# Hunting > Game Bird Hunting >  Wairarapa Private Farms - Wellington Special Hunting Season

## initiaz

Hi there

Wellington special hunting season | Hunting

I was thinking if any of you guys can help me find any private farms that I could possibly help with for this special duck hunting season starting 8th of Feb (Weekend only hunting)

Please PM me the contacts if you know of any. For the generousity of the farmers, I am willing to voluntary help in any farm work they might need on the farm as that is my hobby as well.
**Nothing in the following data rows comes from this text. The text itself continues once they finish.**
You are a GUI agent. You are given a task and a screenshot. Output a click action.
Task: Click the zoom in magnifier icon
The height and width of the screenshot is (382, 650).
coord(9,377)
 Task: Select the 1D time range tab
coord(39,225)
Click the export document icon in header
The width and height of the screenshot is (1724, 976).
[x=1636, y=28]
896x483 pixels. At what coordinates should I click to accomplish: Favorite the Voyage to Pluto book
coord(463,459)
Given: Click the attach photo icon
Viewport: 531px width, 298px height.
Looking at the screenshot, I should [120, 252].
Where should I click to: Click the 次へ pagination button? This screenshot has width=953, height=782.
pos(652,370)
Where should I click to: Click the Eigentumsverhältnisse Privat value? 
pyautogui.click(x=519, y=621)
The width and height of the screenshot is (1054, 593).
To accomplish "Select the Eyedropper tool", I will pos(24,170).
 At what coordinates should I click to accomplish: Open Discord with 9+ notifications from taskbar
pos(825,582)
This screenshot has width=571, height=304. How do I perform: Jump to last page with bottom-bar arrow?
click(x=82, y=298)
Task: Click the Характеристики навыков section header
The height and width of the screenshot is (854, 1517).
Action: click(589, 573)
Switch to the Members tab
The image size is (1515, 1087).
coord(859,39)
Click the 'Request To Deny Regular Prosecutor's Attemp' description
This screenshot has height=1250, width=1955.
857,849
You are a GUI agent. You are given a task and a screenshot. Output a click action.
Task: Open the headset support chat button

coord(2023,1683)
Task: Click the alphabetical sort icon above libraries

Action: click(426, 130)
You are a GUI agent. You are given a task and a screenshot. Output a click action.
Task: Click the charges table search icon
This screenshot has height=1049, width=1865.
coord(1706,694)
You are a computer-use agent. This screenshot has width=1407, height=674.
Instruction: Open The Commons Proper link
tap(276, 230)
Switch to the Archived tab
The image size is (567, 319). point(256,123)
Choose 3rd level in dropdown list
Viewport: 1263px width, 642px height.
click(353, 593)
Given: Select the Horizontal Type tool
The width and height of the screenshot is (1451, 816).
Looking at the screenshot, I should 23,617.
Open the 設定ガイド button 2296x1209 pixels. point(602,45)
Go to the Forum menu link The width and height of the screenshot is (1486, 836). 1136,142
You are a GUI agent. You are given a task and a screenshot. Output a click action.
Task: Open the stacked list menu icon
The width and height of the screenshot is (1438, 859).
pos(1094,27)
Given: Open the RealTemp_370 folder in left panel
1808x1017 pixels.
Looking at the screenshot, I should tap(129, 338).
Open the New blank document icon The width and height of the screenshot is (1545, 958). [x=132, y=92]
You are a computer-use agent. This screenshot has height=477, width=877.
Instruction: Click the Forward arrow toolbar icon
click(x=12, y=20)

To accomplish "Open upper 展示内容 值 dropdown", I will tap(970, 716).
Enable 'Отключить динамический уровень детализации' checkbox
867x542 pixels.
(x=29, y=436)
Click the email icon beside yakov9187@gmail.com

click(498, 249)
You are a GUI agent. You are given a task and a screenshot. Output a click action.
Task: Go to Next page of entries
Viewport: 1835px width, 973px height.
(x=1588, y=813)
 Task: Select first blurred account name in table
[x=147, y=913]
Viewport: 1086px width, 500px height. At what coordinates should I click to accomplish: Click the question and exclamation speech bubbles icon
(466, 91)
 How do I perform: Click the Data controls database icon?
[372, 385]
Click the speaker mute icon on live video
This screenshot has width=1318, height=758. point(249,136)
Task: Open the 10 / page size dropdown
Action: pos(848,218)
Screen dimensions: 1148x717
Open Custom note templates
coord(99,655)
I can help with clearing fallen trees, repairing of small fence damages, cleaning, grass and bush clearing and other smaller works on the farm in return for allowing access.


Cheers

----------


## initiaz

> Hi there
> 
> Wellington special hunting season | Hunting
> 
> I was thinking if any of you guys can help me find any private farms that I could possibly help with for this special duck hunting season starting 8th of Feb (Weekend only hunting)
> 
> Please PM me the contacts if you know of any. For the generousity of the farmers, I am willing to voluntary help in any farm work they might need on the farm as that is my hobby as well.
> 
> I can help with clearing fallen trees, repairing of small fence damages, cleaning, grass and bush clearing and other smaller works on the farm in return for allowing access.
> ...



Guys still waiting for someone to help out here..

cheers

----------